Presence Experiment

Help us further the understanding of presence in virtual reality


Goal

Good virtual reality creates a sense of presence - the feeling of being in the virtual world. But what causes presence to happen? We know that certain features of a virtual environment help generate presence, but other features can hamper or break it entirely.

Our experience will demonstrate how being embodied by an avatar can be a key element of successful immersive virtual reality. Our demonstration will build on recent academic work in psychology and neuroscience on how users understand and interact with avatars - both an avatar that represents themselves, and avatars representing other characters that respond to them.

A team from UCL's Virtual Environments group has designed this immersive experience to be compelling and engaging - but we also hope to gather data from it; we want to make a very large scale presence experiment. We will make public our findings on what worked well in this experience.

Science

In our demo users can experience a highly immersive virtual environment, while taking part in an experiment on presence in virtual reality. Each user will be given the option of taking part in an experiment, or just seeing the demonstration.

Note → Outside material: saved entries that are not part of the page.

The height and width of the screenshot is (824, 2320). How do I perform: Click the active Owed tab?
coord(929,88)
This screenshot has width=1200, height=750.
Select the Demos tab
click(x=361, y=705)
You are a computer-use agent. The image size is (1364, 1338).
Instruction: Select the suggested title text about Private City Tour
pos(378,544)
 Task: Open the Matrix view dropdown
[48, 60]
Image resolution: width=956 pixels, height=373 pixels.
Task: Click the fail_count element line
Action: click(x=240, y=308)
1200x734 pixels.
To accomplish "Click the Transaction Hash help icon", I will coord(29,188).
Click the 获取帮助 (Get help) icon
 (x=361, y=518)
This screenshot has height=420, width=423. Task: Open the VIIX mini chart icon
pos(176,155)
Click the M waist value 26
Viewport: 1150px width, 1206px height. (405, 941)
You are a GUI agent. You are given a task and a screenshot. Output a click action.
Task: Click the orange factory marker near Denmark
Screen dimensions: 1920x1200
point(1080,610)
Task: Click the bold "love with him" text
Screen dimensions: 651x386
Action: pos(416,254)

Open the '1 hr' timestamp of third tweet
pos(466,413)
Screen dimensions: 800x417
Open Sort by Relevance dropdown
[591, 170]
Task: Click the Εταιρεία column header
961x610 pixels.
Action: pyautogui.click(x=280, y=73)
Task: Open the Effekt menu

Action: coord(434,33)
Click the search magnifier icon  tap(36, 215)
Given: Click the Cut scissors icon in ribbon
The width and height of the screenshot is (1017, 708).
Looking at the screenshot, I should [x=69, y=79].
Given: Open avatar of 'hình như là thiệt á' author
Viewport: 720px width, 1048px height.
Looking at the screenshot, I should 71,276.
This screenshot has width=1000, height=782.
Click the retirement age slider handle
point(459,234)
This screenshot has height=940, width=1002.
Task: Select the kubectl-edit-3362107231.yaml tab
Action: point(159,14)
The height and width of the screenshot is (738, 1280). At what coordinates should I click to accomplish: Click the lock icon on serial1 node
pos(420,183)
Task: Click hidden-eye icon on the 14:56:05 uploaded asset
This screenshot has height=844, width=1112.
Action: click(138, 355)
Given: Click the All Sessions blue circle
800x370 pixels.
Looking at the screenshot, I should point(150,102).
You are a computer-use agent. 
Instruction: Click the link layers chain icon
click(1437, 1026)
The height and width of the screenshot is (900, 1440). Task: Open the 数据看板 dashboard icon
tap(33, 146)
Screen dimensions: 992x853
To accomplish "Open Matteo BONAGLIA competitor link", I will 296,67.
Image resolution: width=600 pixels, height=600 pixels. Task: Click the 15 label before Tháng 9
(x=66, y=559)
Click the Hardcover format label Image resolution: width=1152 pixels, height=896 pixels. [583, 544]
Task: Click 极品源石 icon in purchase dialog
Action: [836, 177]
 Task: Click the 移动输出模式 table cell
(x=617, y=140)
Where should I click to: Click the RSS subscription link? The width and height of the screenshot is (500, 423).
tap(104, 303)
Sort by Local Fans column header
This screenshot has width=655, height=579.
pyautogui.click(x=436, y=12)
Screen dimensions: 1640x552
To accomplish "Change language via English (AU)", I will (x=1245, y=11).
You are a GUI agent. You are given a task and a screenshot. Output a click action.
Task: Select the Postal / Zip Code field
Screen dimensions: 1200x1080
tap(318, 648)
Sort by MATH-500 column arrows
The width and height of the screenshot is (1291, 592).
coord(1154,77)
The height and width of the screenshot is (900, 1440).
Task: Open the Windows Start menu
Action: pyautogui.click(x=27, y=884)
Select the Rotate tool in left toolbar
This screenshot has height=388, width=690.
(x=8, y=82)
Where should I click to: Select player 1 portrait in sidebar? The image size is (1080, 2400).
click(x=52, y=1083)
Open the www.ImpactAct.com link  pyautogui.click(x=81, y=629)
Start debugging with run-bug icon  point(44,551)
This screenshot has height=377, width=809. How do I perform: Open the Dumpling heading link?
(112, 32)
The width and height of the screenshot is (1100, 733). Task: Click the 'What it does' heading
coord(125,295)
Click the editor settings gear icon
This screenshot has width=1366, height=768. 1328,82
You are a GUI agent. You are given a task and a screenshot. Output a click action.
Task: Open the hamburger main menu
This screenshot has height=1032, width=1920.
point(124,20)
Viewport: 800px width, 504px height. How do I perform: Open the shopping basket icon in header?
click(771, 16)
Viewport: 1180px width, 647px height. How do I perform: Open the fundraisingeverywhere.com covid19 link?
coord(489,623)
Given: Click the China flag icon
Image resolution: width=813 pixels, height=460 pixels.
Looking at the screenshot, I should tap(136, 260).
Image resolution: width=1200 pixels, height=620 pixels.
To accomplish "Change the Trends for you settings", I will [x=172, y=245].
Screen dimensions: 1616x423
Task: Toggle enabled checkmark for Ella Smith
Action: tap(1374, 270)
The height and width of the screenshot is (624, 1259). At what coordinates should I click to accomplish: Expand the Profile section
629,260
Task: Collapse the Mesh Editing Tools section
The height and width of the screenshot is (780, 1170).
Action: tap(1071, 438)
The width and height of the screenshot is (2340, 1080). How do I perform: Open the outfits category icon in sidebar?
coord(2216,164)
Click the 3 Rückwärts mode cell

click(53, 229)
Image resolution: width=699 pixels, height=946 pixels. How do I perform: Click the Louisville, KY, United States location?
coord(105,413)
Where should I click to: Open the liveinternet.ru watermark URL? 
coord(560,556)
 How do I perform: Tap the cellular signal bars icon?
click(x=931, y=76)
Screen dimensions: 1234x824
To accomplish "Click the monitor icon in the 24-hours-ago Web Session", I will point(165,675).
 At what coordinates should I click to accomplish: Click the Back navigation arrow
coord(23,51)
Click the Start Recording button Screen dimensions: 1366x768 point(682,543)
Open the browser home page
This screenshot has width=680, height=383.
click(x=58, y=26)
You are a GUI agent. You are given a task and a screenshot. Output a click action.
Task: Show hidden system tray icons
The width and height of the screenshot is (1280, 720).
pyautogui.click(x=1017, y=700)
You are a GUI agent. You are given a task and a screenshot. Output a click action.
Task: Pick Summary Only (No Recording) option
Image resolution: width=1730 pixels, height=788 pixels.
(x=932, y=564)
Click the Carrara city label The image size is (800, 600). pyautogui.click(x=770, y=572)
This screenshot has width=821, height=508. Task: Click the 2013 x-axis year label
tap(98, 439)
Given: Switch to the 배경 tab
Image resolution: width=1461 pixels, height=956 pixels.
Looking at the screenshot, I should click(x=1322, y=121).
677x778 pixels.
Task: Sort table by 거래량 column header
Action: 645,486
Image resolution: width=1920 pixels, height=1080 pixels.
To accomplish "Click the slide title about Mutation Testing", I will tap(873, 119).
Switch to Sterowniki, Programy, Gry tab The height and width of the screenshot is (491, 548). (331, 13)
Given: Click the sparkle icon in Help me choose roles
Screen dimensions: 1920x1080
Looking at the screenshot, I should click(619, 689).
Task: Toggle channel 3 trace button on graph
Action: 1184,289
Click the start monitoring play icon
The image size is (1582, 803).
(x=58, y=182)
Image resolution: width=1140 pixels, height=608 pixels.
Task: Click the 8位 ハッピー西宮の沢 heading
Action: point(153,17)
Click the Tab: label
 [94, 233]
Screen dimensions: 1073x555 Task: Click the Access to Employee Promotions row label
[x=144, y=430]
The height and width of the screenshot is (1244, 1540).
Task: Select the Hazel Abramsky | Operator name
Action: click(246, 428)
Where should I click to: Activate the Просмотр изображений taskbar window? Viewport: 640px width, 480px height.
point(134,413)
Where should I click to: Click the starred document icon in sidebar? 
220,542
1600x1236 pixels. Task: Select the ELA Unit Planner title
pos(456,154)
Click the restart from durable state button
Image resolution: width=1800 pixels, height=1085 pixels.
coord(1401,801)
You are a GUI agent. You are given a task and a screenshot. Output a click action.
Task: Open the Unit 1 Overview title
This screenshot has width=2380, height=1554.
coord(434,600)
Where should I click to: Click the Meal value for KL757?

Users will sit and put on the Gear VR. They will see a bar scene where a singer will perform. Each user will see one of a fixed number of versions of the scene, which are subtly different. We expect some of these versions to generate a higher sense of presence than others. We will gather some data from their behaviour in the scene, and we will also ask a questionnaire. Logs and questionnaire results will be uploaded to a server at UCL.

If you have already seen the application, or can't experience it, you can read about the science behind the study here.

Making Of

A longer video showing how we used face and body motion capture to make the demonstration is available on our project web site.

Ethics

We have received permission from our university's research ethics committee to conduct this study. Participation in the study is optional and the environment will work anyway if the user decides not to volunteer their data.